At that point, however, word came from General Tommy
R. Franks, the CENTCOM commander, saying, as the officials
put it, 'My JAG'--Judge Advocate General, a legal officer--'doesn't
like this, so we're not going to fire.' Instead, the
Predator was authorized to fire a missile in front
of the building, 'bounce it off the front door,' one
officer said."
Hersh added that "an operative on the ground" later
confirmed that Omar and his guards were in the convoy
tracked by the Predator.
Whatever the precise facts, the story revealed that
the coordination required for tracking and killing
a time-sensitive target was not smooth.

An Air Force Reserve Command A-10 pilot waits for the signal to launch
at Bagram air base in Afghanistan. A-10s provided close air support
in the rout of Taliban and al Qaeda forces during Enduring Freedom.
(USAF photo by SSgt. Ricky A. Bloom)
Delicate Process
Target approval remained a delicate process throughout
OEF, giving rise to speculative press stories about
who grants approval and why and how often authorization
was held back. The need for target approval by Franks
and levels above him sometimes slowed the campaign.
According to a report in the Washington Post, CENTCOM
often denied requests from the CAOC to strike newly
identified targets. This reportedly provoked one officer
to declare, with heavy sarcasm, "It's kind of
ridiculous when you get a live feed from a Predator
and the intel guys say, 'We need independent verification.'"

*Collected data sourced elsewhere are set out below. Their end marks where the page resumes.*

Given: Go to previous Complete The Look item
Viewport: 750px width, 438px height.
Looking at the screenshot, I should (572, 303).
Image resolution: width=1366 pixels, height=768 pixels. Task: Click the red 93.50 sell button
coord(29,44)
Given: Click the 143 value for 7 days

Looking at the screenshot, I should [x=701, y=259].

Such stories cast a pall over OEF at a time when the
air war was shifting from the short period of strikes
on fixed targets to the hunt for Taliban military targets.
As yet, cracks in the Taliban's control of Afghanistan
were not evident.
Coalition achievement of air superiority was followed
by a brief interval of seeming inactivity; serious
Northern Alliance ground operations did not start up
right away. To many pundits, this came across as a
sign of failure. Within days, questions about the inability
of airpower to eliminate al Qaeda centers of resistance
filled the press. By the end of October, disenchantment
had spread. "The initial US air strategy against
Afghanistan is not working," University of Chicago
professor Robert A. Pape declared in the Washington
Post.
Despite repeated efforts by Rumsfeld, Myers, and other
Pentagon officials to explain that this war was different,
the reflex desire to blame airpower surfaced again.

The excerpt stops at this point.